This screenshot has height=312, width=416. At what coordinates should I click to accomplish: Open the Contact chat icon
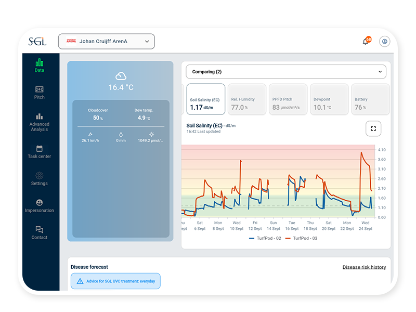[40, 230]
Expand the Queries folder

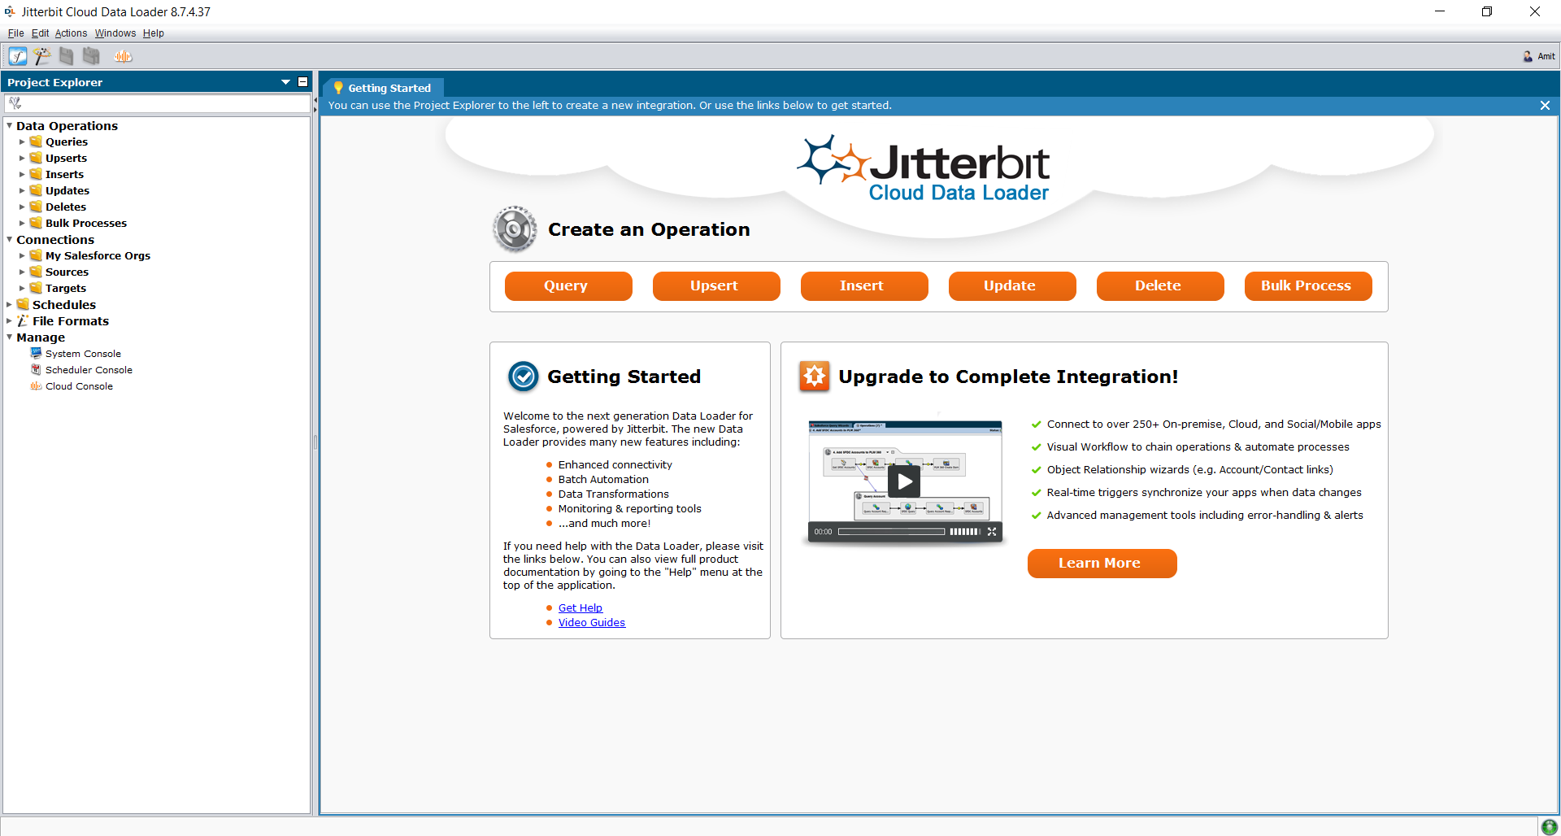point(23,142)
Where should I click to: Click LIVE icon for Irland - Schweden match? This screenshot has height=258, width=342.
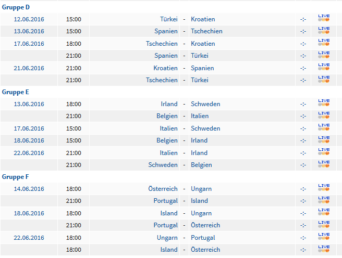(324, 103)
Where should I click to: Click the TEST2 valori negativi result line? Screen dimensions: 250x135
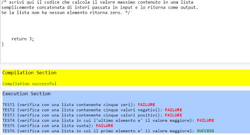[x=92, y=110]
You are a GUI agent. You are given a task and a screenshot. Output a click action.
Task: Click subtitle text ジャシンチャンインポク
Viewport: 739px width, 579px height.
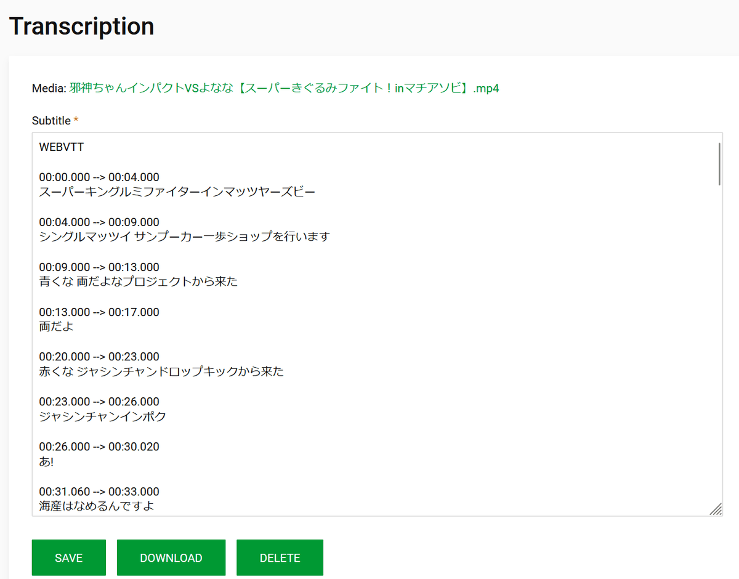point(102,417)
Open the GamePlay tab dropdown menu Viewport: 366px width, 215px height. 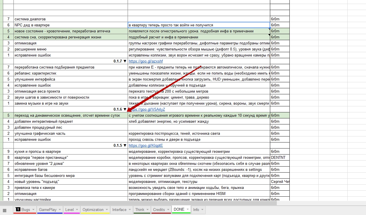click(x=60, y=210)
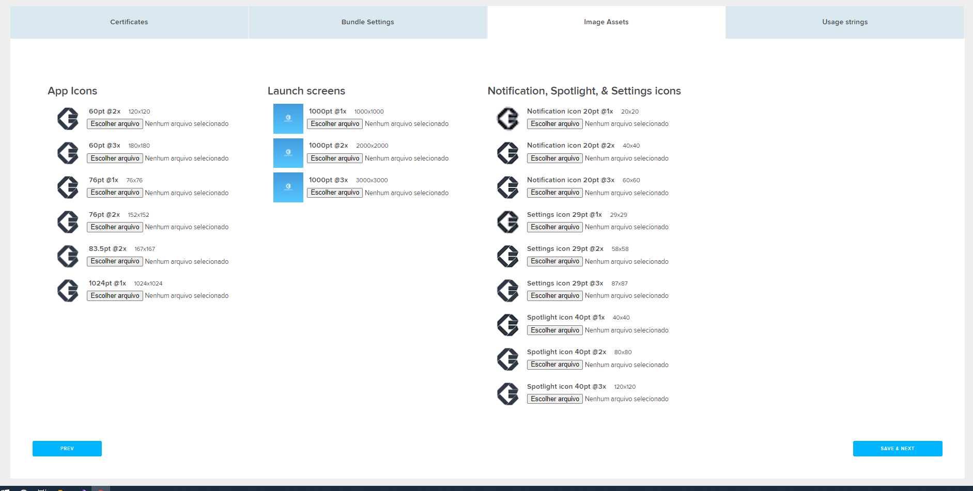
Task: Switch to the Certificates tab
Action: click(129, 22)
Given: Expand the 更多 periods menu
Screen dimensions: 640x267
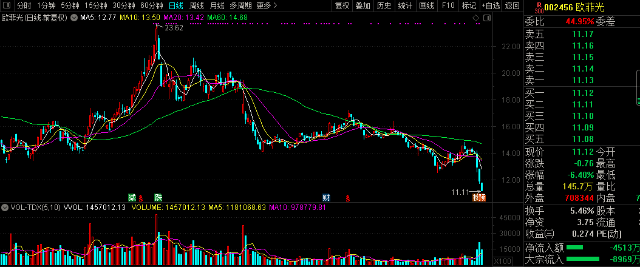Looking at the screenshot, I should (267, 6).

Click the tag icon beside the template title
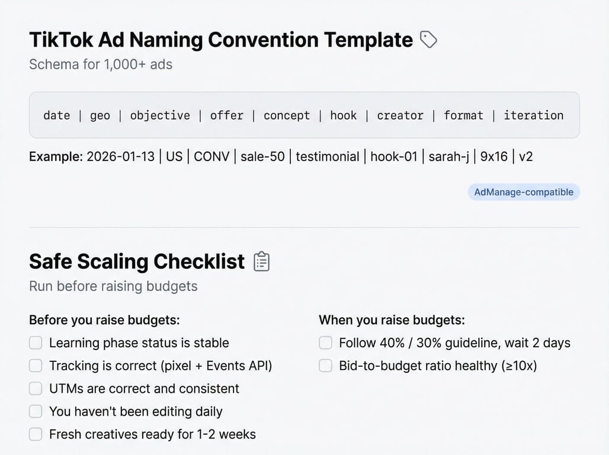428,40
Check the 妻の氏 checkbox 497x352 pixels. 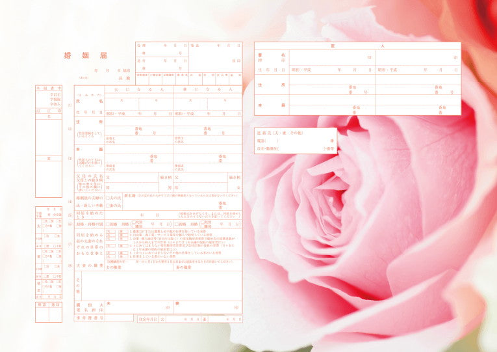pyautogui.click(x=107, y=206)
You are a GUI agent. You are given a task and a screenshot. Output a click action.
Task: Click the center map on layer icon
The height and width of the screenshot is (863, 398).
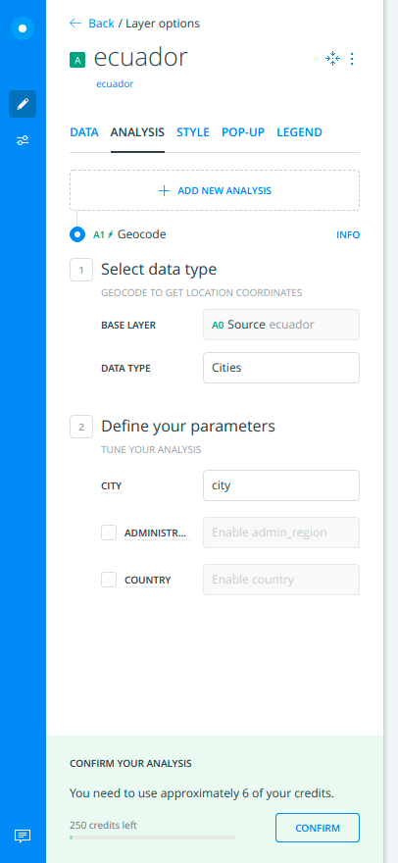point(332,59)
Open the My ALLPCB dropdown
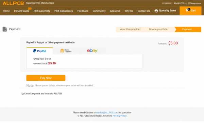The image size is (204, 123). (x=180, y=3)
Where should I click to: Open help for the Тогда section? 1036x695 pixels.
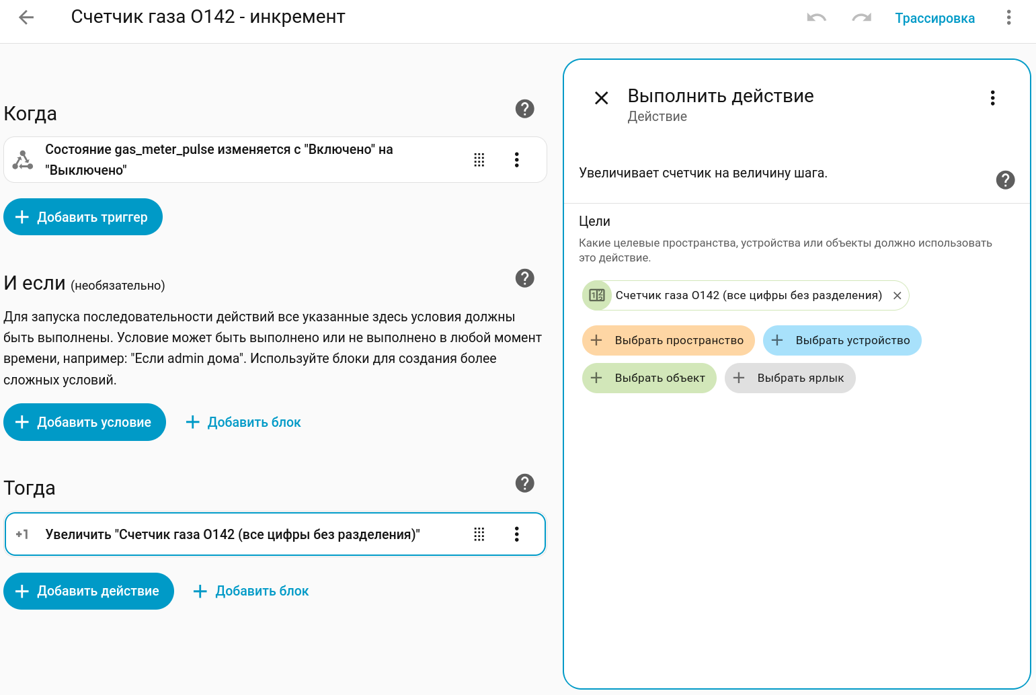[524, 483]
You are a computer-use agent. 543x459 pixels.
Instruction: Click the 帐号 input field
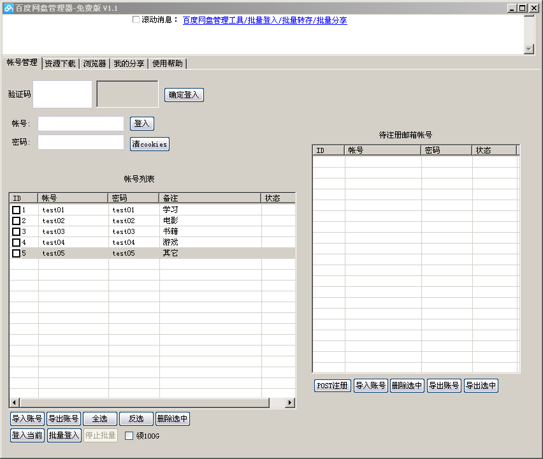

■ ■ ■

* [DIRECTIONS FOR THIS TASK] Reproduce nothing but the lines from the line containing "Open the My ALLPCB dropdown" through the last line of the data above, exactly as written and without pictures.

* [RESPONSE TO THIS EXERCISE]
Open the My ALLPCB dropdown
The image size is (204, 123). (x=180, y=3)
Where should I click to: Open help for the Тогда section? 1036x695 pixels.
[524, 483]
You are a computer-use agent. 543x459 pixels.
Instruction: Click the 帐号 input field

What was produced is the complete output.